*RECORDS TO PROCESS*:
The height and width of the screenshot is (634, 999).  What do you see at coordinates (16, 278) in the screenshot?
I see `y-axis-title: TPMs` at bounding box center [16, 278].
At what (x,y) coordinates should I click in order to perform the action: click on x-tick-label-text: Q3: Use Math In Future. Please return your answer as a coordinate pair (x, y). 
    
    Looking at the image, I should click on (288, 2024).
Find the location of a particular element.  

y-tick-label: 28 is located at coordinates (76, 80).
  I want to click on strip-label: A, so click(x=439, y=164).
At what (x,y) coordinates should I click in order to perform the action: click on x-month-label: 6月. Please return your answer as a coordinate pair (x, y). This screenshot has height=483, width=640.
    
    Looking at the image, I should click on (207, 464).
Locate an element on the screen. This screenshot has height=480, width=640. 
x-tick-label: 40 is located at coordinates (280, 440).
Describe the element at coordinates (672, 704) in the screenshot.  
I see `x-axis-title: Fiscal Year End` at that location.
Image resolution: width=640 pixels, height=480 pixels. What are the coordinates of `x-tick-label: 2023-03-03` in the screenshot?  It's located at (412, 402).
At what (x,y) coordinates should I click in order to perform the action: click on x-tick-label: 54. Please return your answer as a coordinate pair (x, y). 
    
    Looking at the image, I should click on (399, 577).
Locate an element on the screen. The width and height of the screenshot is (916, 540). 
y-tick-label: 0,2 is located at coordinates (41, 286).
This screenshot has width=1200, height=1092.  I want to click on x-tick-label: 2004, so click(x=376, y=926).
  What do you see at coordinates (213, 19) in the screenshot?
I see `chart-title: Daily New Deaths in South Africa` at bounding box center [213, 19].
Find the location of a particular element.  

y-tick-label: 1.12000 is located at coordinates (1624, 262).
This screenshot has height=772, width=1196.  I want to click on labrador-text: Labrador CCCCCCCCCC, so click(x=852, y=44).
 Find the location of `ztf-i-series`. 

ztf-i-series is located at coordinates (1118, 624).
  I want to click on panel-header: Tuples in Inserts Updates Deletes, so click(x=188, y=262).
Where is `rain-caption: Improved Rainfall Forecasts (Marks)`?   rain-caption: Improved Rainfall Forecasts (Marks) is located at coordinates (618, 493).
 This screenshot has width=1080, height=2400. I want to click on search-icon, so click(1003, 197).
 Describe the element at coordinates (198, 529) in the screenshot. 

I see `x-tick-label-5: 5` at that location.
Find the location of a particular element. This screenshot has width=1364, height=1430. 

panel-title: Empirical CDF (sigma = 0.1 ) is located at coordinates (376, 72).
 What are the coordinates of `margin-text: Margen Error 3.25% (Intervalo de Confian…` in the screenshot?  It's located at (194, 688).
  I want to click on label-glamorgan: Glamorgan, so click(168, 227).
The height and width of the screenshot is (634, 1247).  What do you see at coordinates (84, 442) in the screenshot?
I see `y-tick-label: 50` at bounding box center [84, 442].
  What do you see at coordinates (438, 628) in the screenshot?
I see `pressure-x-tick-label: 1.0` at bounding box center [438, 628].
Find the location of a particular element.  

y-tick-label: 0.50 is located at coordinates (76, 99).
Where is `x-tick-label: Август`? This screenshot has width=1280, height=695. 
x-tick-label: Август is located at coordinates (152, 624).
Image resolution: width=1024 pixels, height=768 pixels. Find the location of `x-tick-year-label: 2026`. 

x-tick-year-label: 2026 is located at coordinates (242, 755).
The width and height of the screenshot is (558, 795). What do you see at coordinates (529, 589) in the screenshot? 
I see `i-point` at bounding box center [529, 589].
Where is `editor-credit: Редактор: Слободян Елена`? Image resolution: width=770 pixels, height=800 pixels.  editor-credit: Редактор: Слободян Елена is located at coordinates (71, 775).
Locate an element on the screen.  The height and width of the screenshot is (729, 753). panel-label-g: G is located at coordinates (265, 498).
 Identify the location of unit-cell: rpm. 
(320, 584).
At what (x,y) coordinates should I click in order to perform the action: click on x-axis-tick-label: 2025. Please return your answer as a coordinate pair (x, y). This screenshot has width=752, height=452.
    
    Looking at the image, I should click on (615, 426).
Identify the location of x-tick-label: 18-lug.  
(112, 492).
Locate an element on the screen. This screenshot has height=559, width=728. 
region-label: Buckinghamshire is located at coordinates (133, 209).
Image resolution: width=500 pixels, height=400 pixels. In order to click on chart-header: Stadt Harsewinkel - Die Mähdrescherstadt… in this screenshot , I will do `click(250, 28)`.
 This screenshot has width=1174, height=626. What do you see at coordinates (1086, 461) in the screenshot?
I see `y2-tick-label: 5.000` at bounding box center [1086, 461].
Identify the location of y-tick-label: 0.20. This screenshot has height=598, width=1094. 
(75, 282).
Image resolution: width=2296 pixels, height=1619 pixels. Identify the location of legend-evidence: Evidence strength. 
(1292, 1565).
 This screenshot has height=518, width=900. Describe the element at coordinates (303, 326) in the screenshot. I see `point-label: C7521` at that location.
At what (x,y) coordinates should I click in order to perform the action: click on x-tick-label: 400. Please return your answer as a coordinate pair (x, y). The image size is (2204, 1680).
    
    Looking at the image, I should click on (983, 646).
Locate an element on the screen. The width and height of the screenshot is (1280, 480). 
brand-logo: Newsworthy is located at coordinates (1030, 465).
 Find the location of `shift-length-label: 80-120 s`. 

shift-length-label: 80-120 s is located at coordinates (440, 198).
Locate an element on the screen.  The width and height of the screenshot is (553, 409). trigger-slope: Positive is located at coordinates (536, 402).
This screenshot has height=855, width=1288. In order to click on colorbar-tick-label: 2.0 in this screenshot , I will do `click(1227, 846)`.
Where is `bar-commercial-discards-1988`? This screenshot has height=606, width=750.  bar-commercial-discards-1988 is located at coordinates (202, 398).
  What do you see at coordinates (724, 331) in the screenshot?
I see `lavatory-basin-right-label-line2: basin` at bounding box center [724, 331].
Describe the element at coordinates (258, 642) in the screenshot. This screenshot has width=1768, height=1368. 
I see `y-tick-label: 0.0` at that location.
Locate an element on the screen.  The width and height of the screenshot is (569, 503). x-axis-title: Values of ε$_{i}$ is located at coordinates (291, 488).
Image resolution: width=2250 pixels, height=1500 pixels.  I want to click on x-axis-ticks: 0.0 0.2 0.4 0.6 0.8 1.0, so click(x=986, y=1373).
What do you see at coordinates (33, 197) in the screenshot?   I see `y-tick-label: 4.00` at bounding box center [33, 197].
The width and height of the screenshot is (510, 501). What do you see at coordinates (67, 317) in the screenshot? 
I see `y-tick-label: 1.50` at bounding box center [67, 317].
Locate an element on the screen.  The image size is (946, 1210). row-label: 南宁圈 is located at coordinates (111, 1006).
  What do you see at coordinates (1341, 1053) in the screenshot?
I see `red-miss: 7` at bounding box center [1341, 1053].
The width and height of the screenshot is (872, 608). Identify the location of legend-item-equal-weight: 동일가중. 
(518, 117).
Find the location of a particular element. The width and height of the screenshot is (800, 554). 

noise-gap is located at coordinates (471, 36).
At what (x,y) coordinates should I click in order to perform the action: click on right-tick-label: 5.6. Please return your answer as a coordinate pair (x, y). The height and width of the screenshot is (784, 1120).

*DESCRIPTION OF THE TASK*: Put the material from the line with "I want to click on panel-header: Tuples" through the line with "center [84, 442].", both included, into a JSON list of strings with one string per line and blank lines omitted.

*COMPLETED EXERCISE*:
[
  "  I want to click on panel-header: Tuples in Inserts Updates Deletes, so click(x=188, y=262).",
  "Where is `rain-caption: Improved Rainfall Forecasts (Marks)`?   rain-caption: Improved Rainfall Forecasts (Marks) is located at coordinates (618, 493).",
  " This screenshot has width=1080, height=2400. I want to click on search-icon, so click(1003, 197).",
  " Describe the element at coordinates (198, 529) in the screenshot. ",
  "I see `x-tick-label-5: 5` at that location.",
  "Find the location of a particular element. This screenshot has width=1364, height=1430. ",
  "panel-title: Empirical CDF (sigma = 0.1 ) is located at coordinates (376, 72).",
  " What are the coordinates of `margin-text: Margen Error 3.25% (Intervalo de Confian…` in the screenshot?  It's located at (194, 688).",
  "  I want to click on label-glamorgan: Glamorgan, so click(168, 227).",
  "The height and width of the screenshot is (634, 1247).  What do you see at coordinates (84, 442) in the screenshot?",
  "I see `y-tick-label: 50` at bounding box center [84, 442]."
]